Les non-dits de l'économie

Des taux d’intérêt négatifs en Suisse?

Le spectre de l’introduction de taux d’intérêt négatifs est réapparu en Suisse, avec la récente modification des conditions générales pour la clientèle de la Banque cantonale de Zurich, après l’annonce par UBS et Credit Suisse que de tels «frais de crédit» pourraient être prélevés aux gros clients institutionnels qui déposent leurs liquidités à très court terme auprès de l’une ou l’autre des deux grandes banques en Suisse.

L’introduction de ces commissions serait justifiée par les taux d’intérêt légèrement négatifs sur le marché interbancaire et pour les obligations de la Confédération à court terme. Elle est également considérée utile afin d’exercer une pression à la baisse sur le taux de change du franc suisse dont la survalorisation réduit les recettes en monnaie nationale des entreprises helvétiques qui exportent une partie importante de leur production, notamment dans la zone euro.

Si les ménages suisses devaient être appelés à payer des frais pareils sur leurs dépôts auprès des banques, il y aurait vraisemblablement un risque accru d’instabilité financière au sein de l’économie nationale. La clientèle privée des banques suisses serait en effet amenée à accroître la part de son patrimoine placée en titres financiers de toute sorte, afin de gagner par ce biais, dans le meilleur cas de figure, les rendements auxquels elle doit renoncer en payant un taux d’intérêt négatif sur ses dépôts bancaires.

Les banques en Suisse pourraient ainsi comptabiliser des revenus plus élevés, afin d’augmenter leurs profits et, par conséquent, également la rémunération de leurs dirigeants ainsi que les dividendes versés à leur actionnariat: d’une part, l’écart entre les taux d’intérêt payés par leurs débiteurs (emprunteurs) et ceux versés à leurs créanciers (déposants) serait accru et, d’autre part, le montant des commissions prélevées à leur clientèle pour la gestion de fortune enflerait au fur et à mesure que cette clientèle transforme ses dépôts bancaires en produits financiers.

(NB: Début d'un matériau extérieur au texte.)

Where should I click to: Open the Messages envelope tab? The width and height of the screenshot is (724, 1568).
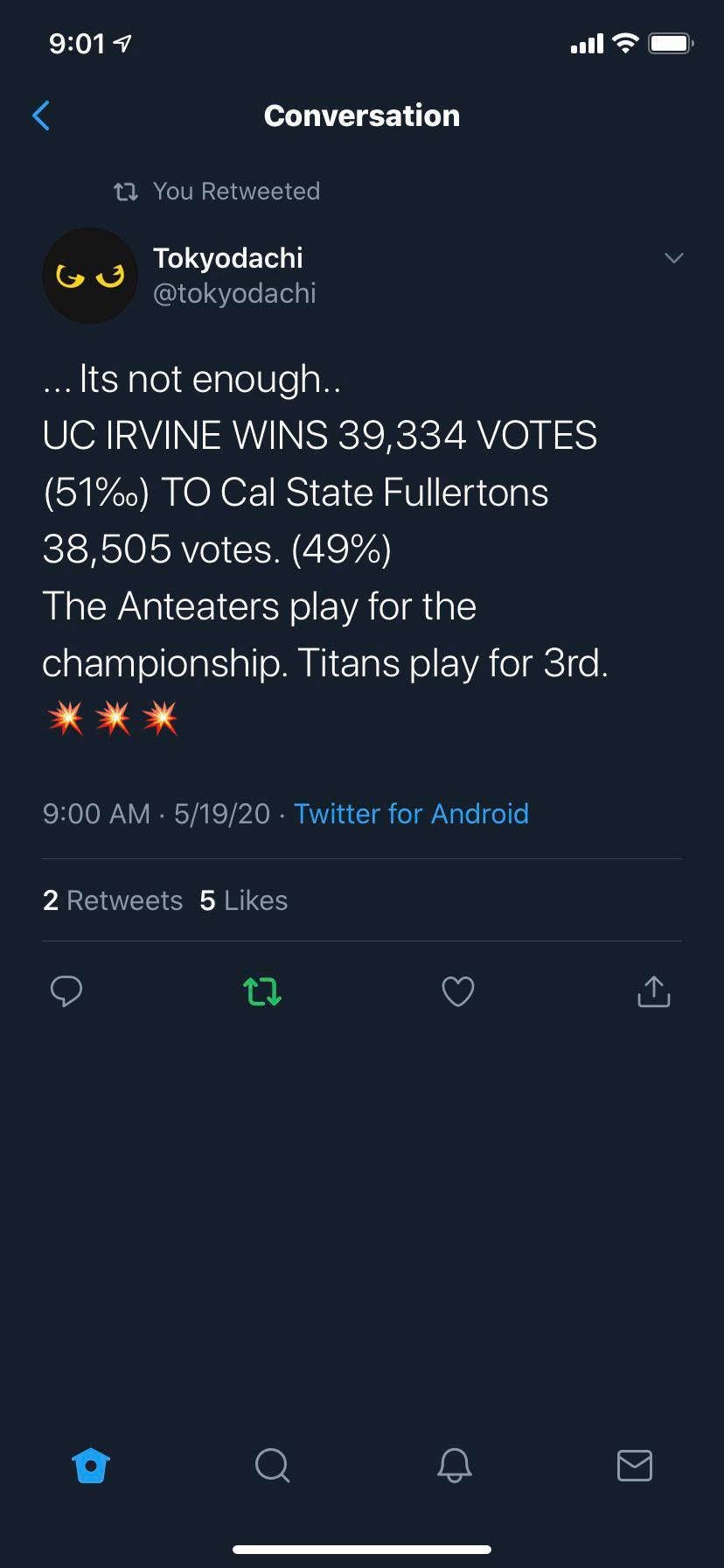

Dans ce cas, la dépréciation du taux de change du franc suisse serait davantage tributaire de l’instabilité financière résultant de ces choix de portefeuille et de la redistribution du revenu des ménages suisses au profit des actionnaires et des dirigeants des banques, que du prétendu mérite de l’introduction d’un «taux d’intérêt négatif» pour les dépôts de la clientèle.

Il existe une solution meilleure pour dévaloriser le franc suisse sur les marchés de change: l’introduction d’une «taxe Tobin» (de 0,05 pour cent) à faire payer aux acheteurs de francs suisses sur ces marchés. L’effet d’annonce serait beaucoup plus important dans ce cas qu’avec des taux d’intérêt négatifs et l’instabilité financière serait réduite plutôt que d’être aggravée au détriment de l’ensemble de l’économie suisse.